A line containing "Toggle 'Prozesse aller" appears in the material below. Return exactly every line from the first through that one, and only those.

Material for this exercise Start Marker

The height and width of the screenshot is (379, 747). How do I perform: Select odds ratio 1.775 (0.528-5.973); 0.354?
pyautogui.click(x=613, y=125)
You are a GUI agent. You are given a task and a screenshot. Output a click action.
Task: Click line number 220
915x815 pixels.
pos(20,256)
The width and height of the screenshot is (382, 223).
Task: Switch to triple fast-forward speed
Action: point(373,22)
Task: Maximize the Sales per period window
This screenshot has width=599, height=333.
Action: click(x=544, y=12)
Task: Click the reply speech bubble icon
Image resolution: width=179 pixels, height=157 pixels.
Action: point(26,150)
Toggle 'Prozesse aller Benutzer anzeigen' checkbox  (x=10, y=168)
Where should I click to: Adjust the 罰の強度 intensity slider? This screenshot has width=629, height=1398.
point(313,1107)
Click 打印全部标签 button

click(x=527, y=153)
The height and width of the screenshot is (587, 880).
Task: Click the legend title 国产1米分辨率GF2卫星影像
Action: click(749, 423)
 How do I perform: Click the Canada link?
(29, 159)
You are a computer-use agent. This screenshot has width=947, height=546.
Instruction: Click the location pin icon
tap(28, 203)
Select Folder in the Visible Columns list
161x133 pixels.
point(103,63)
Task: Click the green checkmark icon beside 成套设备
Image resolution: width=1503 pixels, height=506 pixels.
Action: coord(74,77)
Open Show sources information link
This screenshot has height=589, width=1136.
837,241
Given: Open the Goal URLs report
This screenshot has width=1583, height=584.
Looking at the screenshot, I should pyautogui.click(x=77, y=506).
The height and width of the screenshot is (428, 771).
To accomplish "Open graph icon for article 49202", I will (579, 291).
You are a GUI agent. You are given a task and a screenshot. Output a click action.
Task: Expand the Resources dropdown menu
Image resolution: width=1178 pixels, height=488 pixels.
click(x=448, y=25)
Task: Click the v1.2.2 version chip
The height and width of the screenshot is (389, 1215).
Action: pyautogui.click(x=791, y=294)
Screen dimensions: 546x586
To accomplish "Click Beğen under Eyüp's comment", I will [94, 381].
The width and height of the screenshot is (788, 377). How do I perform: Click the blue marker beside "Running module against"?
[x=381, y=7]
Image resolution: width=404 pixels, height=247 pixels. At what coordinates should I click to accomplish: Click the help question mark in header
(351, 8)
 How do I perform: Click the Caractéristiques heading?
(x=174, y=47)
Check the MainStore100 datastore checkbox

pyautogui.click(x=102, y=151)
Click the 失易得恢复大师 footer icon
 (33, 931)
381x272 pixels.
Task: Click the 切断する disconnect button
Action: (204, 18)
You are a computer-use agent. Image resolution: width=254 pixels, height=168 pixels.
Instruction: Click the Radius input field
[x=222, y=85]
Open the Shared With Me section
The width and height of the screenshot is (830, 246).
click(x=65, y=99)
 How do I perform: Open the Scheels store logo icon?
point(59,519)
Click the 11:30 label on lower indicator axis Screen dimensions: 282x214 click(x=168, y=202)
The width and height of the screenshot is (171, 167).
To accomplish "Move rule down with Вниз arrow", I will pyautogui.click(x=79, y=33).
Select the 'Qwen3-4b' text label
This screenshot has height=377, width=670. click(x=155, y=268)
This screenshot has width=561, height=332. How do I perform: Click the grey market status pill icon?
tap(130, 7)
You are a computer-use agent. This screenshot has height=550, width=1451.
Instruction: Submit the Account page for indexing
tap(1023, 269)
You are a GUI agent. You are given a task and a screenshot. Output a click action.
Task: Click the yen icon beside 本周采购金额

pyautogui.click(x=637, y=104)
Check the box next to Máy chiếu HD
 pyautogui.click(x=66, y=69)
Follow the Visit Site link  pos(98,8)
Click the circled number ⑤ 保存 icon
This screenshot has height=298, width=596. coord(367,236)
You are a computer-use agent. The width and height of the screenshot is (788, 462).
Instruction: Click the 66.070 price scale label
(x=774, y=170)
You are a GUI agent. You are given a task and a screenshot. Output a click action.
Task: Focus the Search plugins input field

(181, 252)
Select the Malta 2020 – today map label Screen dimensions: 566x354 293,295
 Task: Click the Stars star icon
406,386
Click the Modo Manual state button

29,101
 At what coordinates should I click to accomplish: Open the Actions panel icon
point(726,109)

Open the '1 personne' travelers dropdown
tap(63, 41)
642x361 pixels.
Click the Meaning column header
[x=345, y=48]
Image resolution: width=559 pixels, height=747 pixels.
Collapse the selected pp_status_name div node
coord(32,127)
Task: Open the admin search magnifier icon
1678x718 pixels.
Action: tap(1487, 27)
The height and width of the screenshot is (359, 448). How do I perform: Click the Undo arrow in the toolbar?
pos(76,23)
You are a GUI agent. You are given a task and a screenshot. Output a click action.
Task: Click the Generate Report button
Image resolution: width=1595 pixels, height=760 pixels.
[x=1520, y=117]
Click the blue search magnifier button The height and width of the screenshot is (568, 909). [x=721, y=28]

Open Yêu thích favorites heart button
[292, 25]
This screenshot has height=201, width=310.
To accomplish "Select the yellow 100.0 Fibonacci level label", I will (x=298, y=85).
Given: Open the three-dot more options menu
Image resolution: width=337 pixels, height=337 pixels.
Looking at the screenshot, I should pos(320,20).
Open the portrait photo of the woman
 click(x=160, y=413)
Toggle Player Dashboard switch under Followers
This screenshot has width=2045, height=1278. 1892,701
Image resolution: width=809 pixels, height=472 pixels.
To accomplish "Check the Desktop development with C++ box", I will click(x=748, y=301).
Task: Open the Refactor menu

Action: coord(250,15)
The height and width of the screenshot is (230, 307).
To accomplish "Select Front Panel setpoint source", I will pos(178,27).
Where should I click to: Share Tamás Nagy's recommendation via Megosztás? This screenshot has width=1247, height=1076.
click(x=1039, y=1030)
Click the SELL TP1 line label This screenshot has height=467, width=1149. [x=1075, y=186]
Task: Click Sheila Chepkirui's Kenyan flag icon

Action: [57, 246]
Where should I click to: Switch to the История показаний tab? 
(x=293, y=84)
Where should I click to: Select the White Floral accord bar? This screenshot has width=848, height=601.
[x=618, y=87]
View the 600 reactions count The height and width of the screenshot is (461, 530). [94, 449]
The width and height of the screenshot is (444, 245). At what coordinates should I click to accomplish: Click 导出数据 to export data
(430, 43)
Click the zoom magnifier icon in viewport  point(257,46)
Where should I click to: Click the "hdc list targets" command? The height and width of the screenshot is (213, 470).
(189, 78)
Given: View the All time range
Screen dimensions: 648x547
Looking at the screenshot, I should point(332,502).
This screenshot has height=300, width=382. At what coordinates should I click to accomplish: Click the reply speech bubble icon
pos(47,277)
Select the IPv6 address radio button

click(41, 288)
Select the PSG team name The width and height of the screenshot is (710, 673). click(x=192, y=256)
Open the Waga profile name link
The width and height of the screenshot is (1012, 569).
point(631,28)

Material for this exercise End Marker

**Response area:**
The height and width of the screenshot is (379, 747). How do I perform: Select odds ratio 1.775 (0.528-5.973); 0.354?
pyautogui.click(x=613, y=125)
You are a GUI agent. You are given a task and a screenshot. Output a click action.
Task: Click line number 220
915x815 pixels.
pos(20,256)
The width and height of the screenshot is (382, 223).
Task: Switch to triple fast-forward speed
Action: point(373,22)
Task: Maximize the Sales per period window
This screenshot has width=599, height=333.
Action: click(x=544, y=12)
Task: Click the reply speech bubble icon
Image resolution: width=179 pixels, height=157 pixels.
Action: point(26,150)
Toggle 'Prozesse aller Benutzer anzeigen' checkbox  (x=10, y=168)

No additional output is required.